PARIS, Oct. 5 (Benin News) –
Tests in mice and human brain tissue reveal a mechanism that may explain gender differences in Alzheimer’s disease, including why women are more vulnerable.
As researchers published in the journal ‘Cell’, women’s brains show higher expression of an X-linked enzyme called peptidase 11 (USP11) than men’s, leading to greater accumulation of a protein called tau.
“This study establishes a framework for identifying other X-linked factors that may confer increased susceptibility to tauopathy in women,” says study co-author David Kang of Case Western Reserve University ( United States).
Women suffer from Alzheimer’s disease twice as often as men. The mechanistic basis for this increased vulnerability is unclear, but one possible explanation is that women have significantly more tau deposits in their brains.
The process of removing excess tau begins with adding a chemical tag called ubiquitin to tau. Since a malfunction in this process can lead to abnormal accumulation of tau, Kang and Jung-A Woo, co-author of the study at Case Western Reserve University, looked for increased activity of enzyme systems that add or remove the ubiquitin tag.
They found that female mice and humans naturally express higher levels of USP11 in the brain than males, and that USP11 levels are strongly correlated with tau pathology in the brains of females, but not males. .
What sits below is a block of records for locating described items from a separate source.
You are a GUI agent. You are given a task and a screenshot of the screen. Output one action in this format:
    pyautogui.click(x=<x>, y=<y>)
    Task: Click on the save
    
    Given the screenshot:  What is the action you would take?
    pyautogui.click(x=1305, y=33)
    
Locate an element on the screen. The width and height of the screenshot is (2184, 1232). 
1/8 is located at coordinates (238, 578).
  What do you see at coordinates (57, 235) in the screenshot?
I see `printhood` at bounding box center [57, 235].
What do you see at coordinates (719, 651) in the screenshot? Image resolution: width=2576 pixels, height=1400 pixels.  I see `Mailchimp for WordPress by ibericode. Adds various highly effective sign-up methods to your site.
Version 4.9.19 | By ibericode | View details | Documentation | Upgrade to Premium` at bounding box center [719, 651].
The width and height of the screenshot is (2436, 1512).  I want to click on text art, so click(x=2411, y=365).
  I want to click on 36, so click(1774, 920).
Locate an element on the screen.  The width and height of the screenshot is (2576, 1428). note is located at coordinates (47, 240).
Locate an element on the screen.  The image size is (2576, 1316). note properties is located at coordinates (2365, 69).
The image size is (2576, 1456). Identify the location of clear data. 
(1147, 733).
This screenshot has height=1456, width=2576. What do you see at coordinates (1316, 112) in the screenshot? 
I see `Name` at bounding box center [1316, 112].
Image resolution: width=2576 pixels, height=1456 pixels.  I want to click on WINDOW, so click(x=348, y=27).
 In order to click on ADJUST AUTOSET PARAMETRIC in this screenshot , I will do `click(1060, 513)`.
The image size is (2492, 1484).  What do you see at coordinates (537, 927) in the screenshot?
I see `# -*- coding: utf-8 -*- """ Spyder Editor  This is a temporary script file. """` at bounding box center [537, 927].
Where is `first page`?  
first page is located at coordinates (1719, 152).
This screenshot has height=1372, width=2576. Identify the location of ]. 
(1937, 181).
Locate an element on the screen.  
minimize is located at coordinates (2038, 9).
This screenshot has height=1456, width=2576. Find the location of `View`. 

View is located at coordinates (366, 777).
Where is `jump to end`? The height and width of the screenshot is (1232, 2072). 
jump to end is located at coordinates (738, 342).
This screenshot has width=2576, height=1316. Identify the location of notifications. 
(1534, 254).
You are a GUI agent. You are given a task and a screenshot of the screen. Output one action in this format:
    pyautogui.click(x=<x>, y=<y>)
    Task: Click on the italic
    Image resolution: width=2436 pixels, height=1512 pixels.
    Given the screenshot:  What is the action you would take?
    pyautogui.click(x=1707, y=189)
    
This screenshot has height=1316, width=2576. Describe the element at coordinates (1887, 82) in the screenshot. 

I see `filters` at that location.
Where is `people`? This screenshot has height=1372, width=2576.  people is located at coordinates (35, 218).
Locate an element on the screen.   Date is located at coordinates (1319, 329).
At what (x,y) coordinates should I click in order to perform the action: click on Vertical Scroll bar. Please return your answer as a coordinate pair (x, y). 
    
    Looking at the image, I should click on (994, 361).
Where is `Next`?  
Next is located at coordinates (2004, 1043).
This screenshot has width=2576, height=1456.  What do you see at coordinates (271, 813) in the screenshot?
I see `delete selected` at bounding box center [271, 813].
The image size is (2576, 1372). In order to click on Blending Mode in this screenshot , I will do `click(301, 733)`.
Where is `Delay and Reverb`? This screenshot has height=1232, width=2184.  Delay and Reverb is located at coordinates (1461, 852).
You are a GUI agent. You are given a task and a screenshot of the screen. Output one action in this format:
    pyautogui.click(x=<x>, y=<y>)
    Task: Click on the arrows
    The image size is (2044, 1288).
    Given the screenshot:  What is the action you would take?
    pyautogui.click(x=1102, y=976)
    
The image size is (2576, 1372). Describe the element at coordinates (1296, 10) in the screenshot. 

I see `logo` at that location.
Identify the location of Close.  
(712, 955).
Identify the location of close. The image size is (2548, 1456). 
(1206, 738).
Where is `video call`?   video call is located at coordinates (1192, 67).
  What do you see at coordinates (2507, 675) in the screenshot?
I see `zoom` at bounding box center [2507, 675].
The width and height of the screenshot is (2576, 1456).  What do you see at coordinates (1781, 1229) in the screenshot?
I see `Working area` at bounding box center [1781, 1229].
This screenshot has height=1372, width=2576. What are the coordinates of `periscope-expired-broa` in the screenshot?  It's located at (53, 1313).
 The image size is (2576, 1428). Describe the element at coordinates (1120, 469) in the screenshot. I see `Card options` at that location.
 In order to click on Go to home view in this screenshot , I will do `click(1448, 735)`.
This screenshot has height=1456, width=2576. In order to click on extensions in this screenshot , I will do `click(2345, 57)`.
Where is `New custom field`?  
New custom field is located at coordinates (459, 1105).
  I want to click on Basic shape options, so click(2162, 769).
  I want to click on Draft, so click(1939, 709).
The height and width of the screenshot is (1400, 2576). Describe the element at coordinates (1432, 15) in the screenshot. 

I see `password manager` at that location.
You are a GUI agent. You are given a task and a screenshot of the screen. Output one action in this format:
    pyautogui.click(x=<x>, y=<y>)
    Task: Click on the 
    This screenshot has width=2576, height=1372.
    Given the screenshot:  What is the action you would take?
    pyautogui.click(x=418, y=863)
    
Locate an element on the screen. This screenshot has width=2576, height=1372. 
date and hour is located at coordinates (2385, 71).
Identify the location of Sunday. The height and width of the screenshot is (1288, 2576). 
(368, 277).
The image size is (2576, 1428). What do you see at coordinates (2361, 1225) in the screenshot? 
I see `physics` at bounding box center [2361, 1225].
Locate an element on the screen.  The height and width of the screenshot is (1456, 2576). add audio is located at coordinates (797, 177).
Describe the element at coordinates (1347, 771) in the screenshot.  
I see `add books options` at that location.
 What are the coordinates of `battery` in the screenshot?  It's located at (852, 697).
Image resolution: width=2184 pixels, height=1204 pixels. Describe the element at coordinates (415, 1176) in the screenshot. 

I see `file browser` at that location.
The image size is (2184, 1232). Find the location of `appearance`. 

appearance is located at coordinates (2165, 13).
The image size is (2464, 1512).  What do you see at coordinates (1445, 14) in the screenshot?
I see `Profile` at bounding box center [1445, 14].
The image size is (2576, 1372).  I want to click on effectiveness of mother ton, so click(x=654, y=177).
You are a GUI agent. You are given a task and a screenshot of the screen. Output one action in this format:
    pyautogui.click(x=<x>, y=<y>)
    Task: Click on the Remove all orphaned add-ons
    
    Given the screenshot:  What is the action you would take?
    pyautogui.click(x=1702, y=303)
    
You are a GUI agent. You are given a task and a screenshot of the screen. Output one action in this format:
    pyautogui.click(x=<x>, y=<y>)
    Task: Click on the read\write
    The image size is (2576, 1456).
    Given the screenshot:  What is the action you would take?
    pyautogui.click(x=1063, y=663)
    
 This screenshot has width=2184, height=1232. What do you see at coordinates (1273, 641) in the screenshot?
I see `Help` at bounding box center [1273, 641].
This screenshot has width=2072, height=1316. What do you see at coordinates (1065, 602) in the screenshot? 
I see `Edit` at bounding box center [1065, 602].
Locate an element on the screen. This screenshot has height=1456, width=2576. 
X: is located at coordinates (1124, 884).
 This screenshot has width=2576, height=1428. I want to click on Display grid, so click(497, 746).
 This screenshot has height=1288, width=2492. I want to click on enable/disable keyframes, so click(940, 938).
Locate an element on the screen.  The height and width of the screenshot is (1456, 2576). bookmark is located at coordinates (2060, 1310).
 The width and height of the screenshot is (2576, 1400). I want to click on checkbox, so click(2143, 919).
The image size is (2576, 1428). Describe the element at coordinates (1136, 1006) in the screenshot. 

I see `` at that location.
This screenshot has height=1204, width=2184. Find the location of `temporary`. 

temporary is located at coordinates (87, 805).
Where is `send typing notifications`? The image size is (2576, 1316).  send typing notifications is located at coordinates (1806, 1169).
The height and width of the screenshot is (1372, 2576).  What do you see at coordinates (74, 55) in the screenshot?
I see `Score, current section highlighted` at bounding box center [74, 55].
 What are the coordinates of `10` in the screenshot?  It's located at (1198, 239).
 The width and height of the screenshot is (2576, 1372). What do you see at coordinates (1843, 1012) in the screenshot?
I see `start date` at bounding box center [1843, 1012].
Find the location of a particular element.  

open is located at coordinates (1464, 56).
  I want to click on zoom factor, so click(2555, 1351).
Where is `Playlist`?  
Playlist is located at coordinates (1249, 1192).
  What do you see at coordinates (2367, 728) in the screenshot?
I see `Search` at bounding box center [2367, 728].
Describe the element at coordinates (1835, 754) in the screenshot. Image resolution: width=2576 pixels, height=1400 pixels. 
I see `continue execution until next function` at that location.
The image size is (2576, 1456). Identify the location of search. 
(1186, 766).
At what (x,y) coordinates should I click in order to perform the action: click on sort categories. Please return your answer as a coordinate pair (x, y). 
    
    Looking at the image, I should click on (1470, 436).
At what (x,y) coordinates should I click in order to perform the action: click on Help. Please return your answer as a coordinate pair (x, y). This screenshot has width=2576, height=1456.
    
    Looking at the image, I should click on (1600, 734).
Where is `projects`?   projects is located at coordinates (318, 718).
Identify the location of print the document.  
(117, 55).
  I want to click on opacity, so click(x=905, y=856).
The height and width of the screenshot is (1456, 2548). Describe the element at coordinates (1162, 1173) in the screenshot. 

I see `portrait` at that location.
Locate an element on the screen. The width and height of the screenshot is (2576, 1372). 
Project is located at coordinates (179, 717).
Furthermore, when they genetically deleted USP11 in a mouse model with brain tau pathology, females were preferentially protected from tau pathology and cognitive impairment. Men were also protected once morest tau pathology in the brain, but not to the same extent as women.
The results suggest that excessive USP11 enzymatic activity in women underlies their increased susceptibility to tau pathology in Alzheimer’s disease. However, the authors caution that mouse models of tauopathy may not fully reflect the sexual dimorphism of tau pathology seen in humans.
“In terms of implications, the good news is that USP11 is an enzyme, and enzymes can traditionally be pharmacologically inhibited,” says Kang. Our hope is to develop a drug that works in this way, to protect women once morest the increased risk of developing Alzheimer’s disease.